Christian A Schmittinger1 email, Martin W Dünser1 email, Maria Haller2 email, Hanno Ulmer3 email, Günter Luckner1 email, Christian Torgersen1 email, Stefan Jochberger1 email and Walter R Hasibeder2 email

1Department of Anaesthesiology and Critical Care Medicine, Innsbruck Medical University, Anichstrasse 35, 6020 Innsbruck, Austria

2Department of Anaesthesiology and Critical Care Medicine, Krankenhaus der Barmherzigen Schwestern, Schlossberg 1, 4910 Ried im Innkreis, Austria

3Department of Medical Biostatistics, Innsbruck Medical University, Schöpfstrasse 41/1, 6020 Innsbruck, Austria

author email corresponding author email

Critical Care 2008, 12:R99doi:10.1186/cc6976

Published: 4 August 2008


See related commentary by Shakar and Lowes, http://ccforum.com/content/12/5/177

Abstract

Introduction

The multifactorial etiology of septic cardiomyopathy is not fully elucidated. Recently, high catecholamine levels have been suggested to contribute to impaired myocardial function.

Methods

This retrospective analysis summarizes our preliminary clinical experience with the combined use of milrinone and enteral metoprolol therapy in 40 patients with septic shock and cardiac depression. Patients with other causes of shock or cardiac failure, patients with beta-blocker therapy initiated more than 48 hours after shock onset, and patients with pre-existent decompensated congestive heart failure were excluded. In all study patients, beta blockers were initiated only after stabilization of cardiovascular function (17.7 ± 15.5 hours after shock onset or intensive care unit admission) in order to decrease the heart rate to less than 95 beats per minute (bpm). Hemodynamic data and laboratory parameters were extracted from medical charts and documented before and 6, 12, 24, 48, 72, and 96 hours after the first metoprolol dosage. Adverse cardiovascular events were documented.
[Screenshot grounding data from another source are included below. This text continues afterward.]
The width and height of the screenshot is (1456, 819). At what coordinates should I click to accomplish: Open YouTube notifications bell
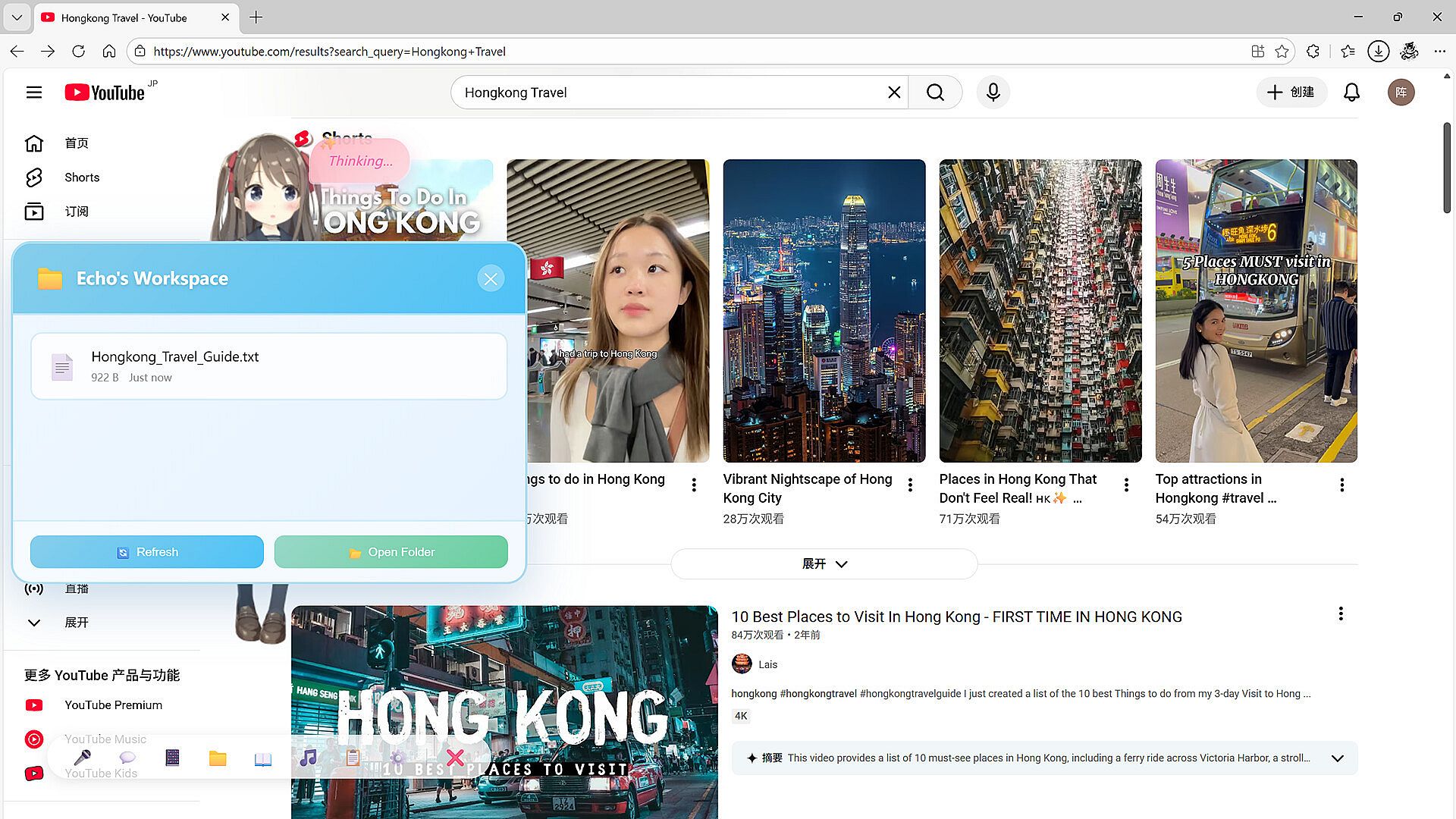pos(1351,93)
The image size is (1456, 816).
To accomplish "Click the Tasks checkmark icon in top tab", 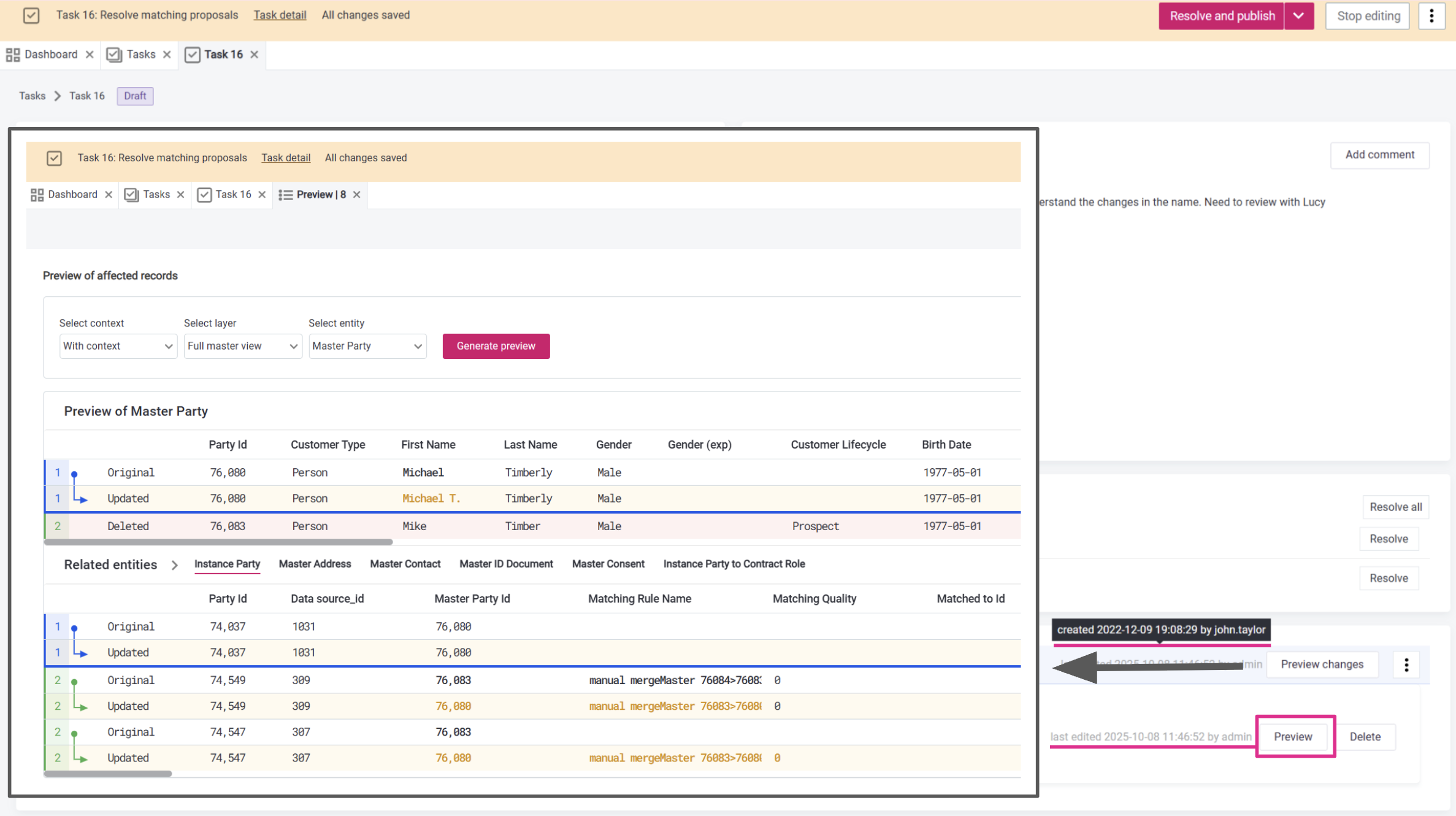I will tap(114, 55).
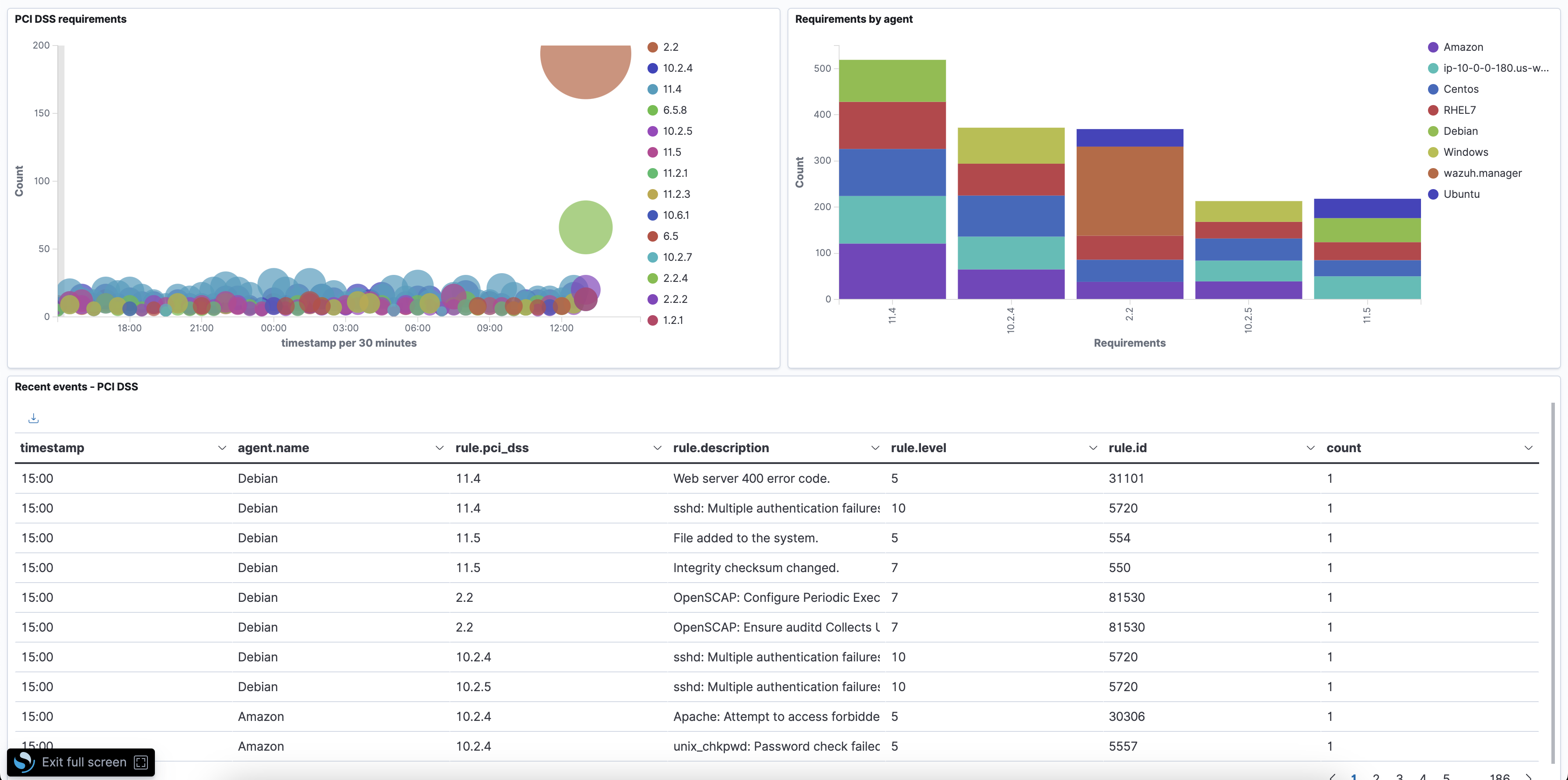Viewport: 1568px width, 780px height.
Task: Click the RHEL7 legend marker
Action: pos(1433,109)
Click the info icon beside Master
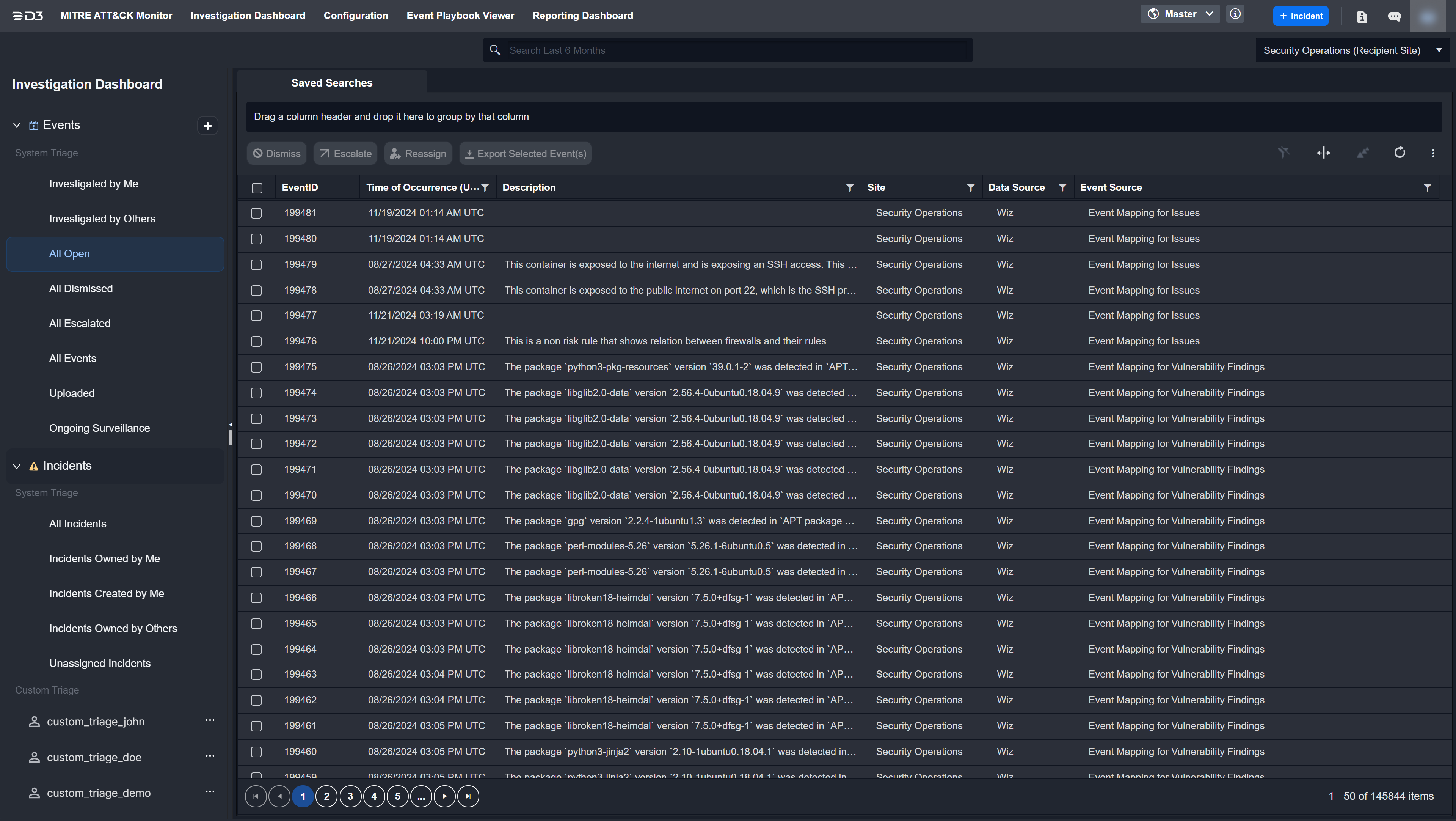 pos(1236,14)
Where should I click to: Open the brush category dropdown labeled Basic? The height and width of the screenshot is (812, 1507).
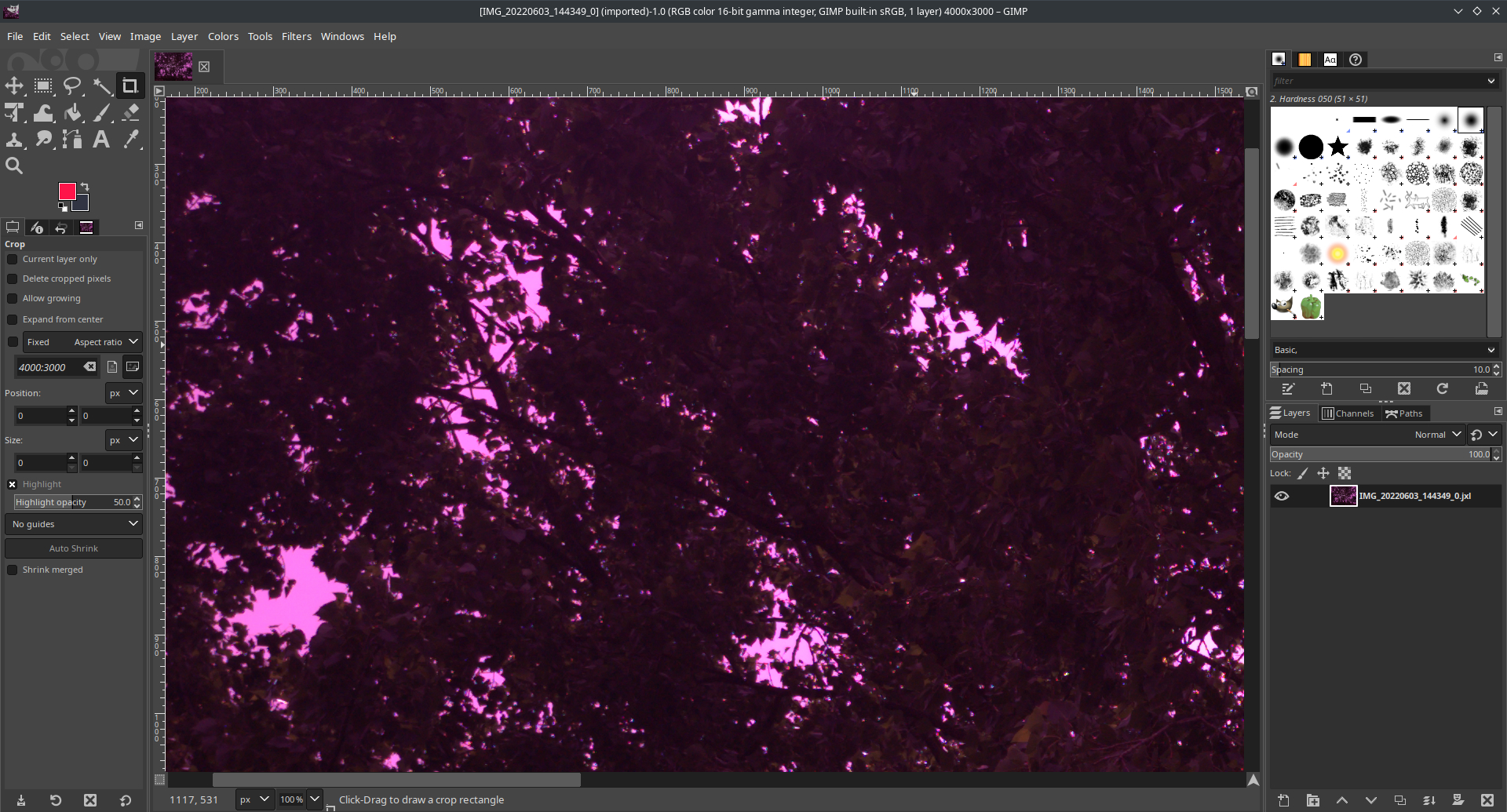click(x=1384, y=350)
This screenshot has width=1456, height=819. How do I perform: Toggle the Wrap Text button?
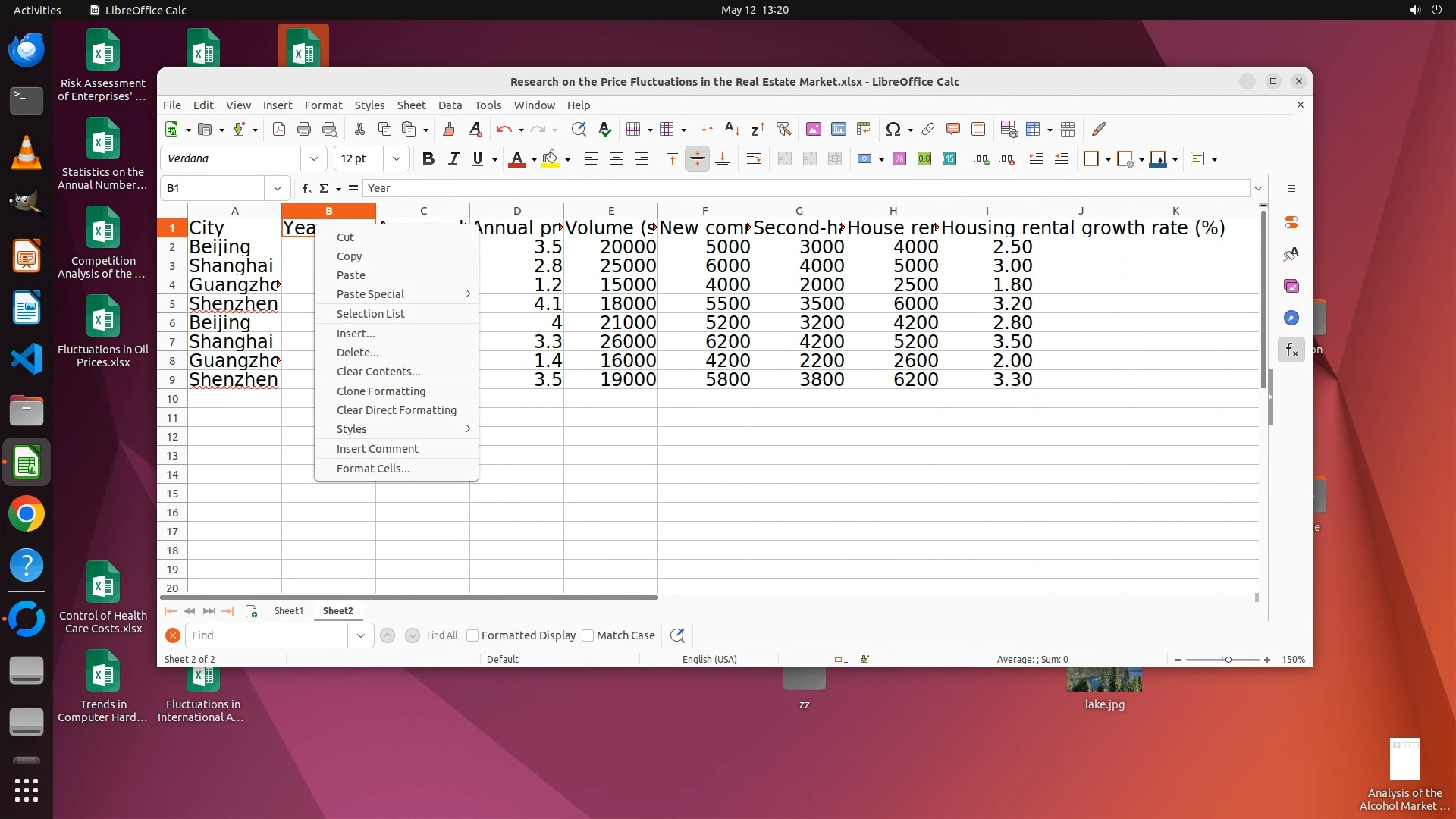(x=753, y=158)
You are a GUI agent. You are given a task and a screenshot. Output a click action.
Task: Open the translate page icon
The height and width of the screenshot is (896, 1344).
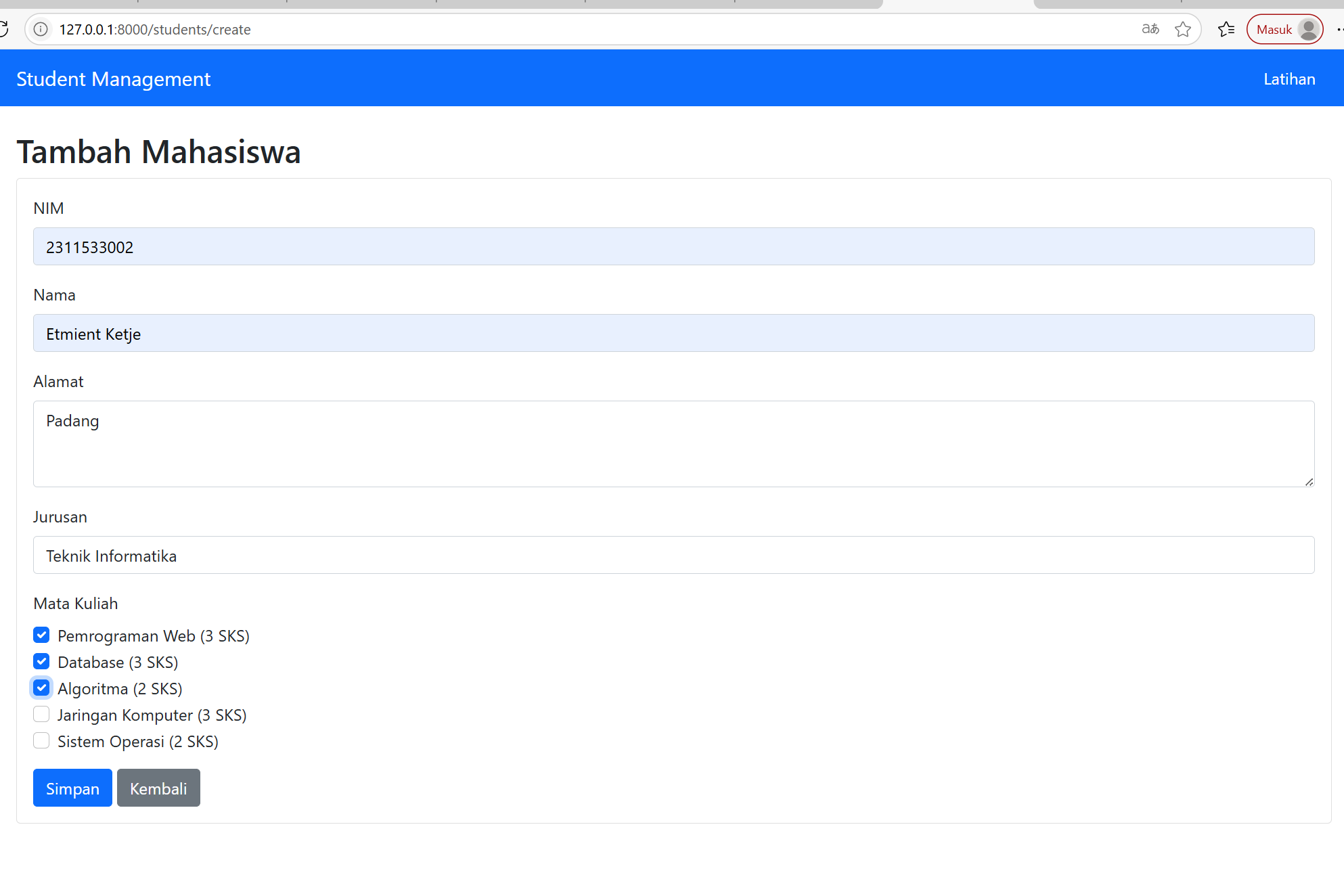point(1150,29)
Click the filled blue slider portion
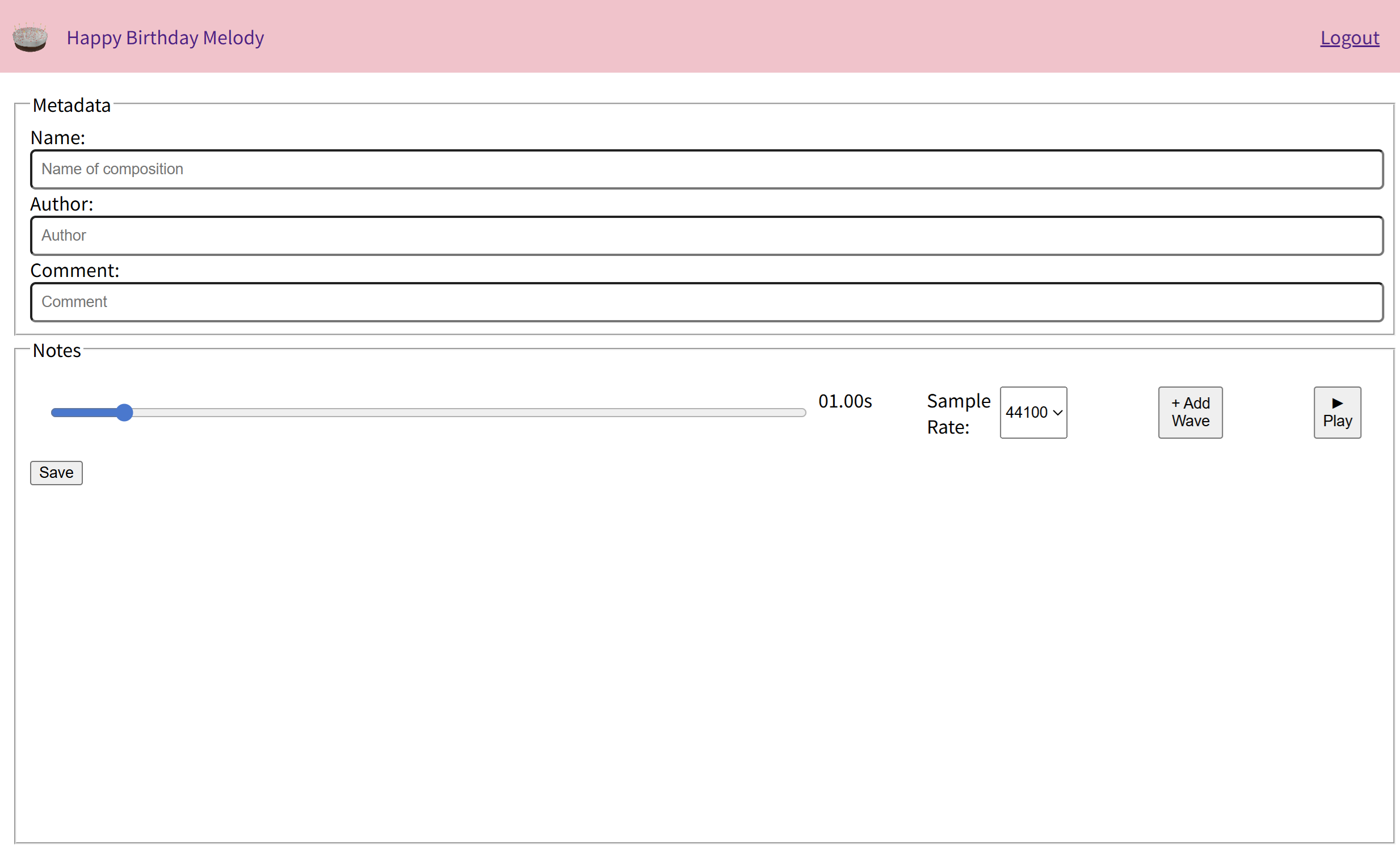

Descriptive statistical methods and a linear mixed-effects model were used for statistical analysis.

Results

Heart rate control (65 to 95 bpm) was achieved in 97.5% of patients (n = 39) within 12.2 ± 12.4 hours. Heart rate, central venous pressure, and norepinephrine, arginine vasopressin, and milrinone dosages decreased (all P < 0.001). Cardiac index and cardiac power index remained unchanged whereas stroke volume index increased (P = 0.002). In two patients (5%), metoprolol was discontinued because of asymptomatic bradycardia. Norepinephrine and milrinone dosages were increased in nine (22.5%) and six (15%) patients, respectively. pH increased (P < 0.001) whereas arterial lactate (P < 0.001), serum C-reactive protein (P = 0.001), and creatinine (P = 0.02) levels decreased during the observation period. Twenty-eight-day mortality was 33%.

Conclusion

Low doses of enteral metoprolol in combination with phosphodiesterase inhibitors are feasible in patients with septic shock and cardiac depression but no overt heart failure. Future prospective controlled trials on the use of beta blockers for septic cardiomyopathy and their influence on proinflammatory cytokines are warranted.